Secebis harapan #~Dengan logika yang sama~tapi Egosentris yang berbeda~

Hanya Dia

Saat semua yang menemanimu hilang dan pergi,saat tak satupun manusia yang enggan menemani saat sepimu, dan tak secuilpun ingin bersamamu, janganlah kau pasrah dengan kepingan-kepingan air matamu, yakinlah bahwa masih ada secebis harapan yang harus kau jaga saat air matamu mengalir bak arus sungai hilang arah. walau yang tersisa hanya ceceran mimpi yang hancur berkeping-keping.

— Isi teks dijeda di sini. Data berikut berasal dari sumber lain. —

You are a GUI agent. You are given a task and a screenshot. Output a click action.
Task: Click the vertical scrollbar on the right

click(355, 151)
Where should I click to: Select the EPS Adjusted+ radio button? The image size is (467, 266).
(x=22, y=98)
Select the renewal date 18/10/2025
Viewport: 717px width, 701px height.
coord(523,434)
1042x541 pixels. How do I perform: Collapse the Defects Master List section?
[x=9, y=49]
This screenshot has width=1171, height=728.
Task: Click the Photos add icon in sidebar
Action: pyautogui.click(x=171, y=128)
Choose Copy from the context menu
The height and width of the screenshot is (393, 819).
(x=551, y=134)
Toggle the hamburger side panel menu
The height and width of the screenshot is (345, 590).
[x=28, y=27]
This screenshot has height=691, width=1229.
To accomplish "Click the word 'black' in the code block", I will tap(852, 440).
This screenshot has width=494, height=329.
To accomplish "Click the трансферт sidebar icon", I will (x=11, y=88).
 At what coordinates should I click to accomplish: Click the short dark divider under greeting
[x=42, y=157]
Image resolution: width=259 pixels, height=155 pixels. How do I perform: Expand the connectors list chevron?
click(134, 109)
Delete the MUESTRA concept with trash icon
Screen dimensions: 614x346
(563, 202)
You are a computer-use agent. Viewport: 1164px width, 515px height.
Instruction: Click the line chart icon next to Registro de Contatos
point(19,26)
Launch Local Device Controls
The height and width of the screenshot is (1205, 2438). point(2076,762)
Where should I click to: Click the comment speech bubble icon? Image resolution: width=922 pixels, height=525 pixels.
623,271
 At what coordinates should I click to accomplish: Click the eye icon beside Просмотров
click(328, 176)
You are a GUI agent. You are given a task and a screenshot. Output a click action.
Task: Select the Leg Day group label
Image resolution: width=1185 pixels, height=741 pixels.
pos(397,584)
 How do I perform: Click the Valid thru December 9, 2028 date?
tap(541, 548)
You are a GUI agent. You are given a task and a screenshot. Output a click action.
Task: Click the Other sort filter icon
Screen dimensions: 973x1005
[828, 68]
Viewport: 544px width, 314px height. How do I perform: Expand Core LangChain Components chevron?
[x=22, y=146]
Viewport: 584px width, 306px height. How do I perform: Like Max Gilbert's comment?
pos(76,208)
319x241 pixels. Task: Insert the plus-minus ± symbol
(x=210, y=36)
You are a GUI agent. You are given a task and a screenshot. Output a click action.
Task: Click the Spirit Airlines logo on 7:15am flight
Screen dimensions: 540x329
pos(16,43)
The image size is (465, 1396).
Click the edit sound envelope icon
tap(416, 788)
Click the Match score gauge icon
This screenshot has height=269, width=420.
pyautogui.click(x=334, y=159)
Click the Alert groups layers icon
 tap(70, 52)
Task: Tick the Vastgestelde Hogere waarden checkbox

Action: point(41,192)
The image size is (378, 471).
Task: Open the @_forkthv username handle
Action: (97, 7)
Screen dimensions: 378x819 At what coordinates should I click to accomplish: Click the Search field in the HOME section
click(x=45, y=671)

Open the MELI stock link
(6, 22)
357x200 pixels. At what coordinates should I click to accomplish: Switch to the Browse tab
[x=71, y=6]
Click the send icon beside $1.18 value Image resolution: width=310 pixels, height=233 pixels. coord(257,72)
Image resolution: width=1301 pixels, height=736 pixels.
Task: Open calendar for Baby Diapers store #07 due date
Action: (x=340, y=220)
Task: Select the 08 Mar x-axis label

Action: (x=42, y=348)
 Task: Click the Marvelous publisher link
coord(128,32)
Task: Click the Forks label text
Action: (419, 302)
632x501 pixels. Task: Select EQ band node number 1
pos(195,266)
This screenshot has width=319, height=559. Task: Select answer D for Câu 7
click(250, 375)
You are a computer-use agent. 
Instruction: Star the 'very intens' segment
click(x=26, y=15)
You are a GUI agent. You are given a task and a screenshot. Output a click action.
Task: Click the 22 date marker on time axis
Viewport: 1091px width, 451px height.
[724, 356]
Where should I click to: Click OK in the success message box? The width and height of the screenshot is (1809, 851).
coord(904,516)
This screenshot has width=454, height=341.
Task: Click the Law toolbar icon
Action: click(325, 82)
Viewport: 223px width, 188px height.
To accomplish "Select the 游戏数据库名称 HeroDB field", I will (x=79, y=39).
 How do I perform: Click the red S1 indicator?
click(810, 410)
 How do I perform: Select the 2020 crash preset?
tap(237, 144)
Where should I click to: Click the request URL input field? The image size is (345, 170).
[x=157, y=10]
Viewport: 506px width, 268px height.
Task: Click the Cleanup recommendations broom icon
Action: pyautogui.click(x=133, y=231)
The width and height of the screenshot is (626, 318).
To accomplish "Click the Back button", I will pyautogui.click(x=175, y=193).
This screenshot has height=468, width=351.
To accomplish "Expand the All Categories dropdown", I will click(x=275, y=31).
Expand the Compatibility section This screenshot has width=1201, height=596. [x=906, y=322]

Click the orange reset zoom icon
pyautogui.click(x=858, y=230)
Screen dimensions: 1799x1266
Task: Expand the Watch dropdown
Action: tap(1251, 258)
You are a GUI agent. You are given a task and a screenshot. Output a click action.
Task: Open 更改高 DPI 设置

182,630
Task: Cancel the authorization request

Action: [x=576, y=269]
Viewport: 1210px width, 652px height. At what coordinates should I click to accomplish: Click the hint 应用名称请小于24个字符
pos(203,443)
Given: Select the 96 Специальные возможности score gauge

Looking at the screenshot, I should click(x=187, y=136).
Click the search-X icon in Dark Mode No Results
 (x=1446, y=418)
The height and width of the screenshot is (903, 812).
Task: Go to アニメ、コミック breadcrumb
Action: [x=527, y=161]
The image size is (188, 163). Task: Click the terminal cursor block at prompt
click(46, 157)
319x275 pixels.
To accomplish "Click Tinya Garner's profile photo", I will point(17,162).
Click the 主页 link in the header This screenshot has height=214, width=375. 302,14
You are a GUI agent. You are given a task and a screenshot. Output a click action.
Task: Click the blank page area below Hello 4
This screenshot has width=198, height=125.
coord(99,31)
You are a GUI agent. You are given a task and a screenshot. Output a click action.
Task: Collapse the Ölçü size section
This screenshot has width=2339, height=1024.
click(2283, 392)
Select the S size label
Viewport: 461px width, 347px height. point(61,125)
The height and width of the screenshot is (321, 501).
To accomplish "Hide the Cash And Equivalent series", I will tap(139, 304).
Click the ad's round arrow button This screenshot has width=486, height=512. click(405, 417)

Andai nantinya aku juga pergi darimu dan tak memungkinkan untukku kembali lagi, janganlah kau nampakan sendu di binar wajahmu, dan janganlah kau lambaikan perpisahan seakan kita tak bisa bertemu lagi walau sebenarnya kita tak akan bisa bersama lagi.  sesungguhnya jika boleh diriku berkata jujur kau selalu terlihat manis dan cantik di saat bibir pasihmu menyunggingkan senyuman, walau raut wajahmu selalu pucat bagaikan mayat yang enggan masuk keliangnya. Tetaplah kau berusaha dan terus berjuang menghadapi penderitaan yang tak pernah berhenti mencekek lehermu, seakan ia tak mau melihat kau hidup lebih lama lagi dengan kebahagiaan. jika boleh ku menulis sebaik ungkapan hatiku padamu, aku benar-benar merinduimu, hingga aku tak sanggup untuk jauh darimu, tapi mengapa kau pergi dariku. katamu kau tak pergi hanya saja aku tak menyadari akan kehadiranmu dan kau hanya berkata diriku cuma kurang peka akan kehadiranku. namun aku tak sanggup menunggu waktu yang begitu panjang yang selalu menggrogoti pikiranku. aku begitu menyayangimu. sayangnya kau tak pernah mau mengerti. kau selalu menitipkan senyuman padaku, sampai-sampai sulit untukku mengumpulkan kepingan-kepingan senyuman yang selalu kau sampaikan padanya. aku berusaha mengerti dan memahami makna senyuman yang selalu kau lontarkan padaku. kau tetap pilihan hatiku.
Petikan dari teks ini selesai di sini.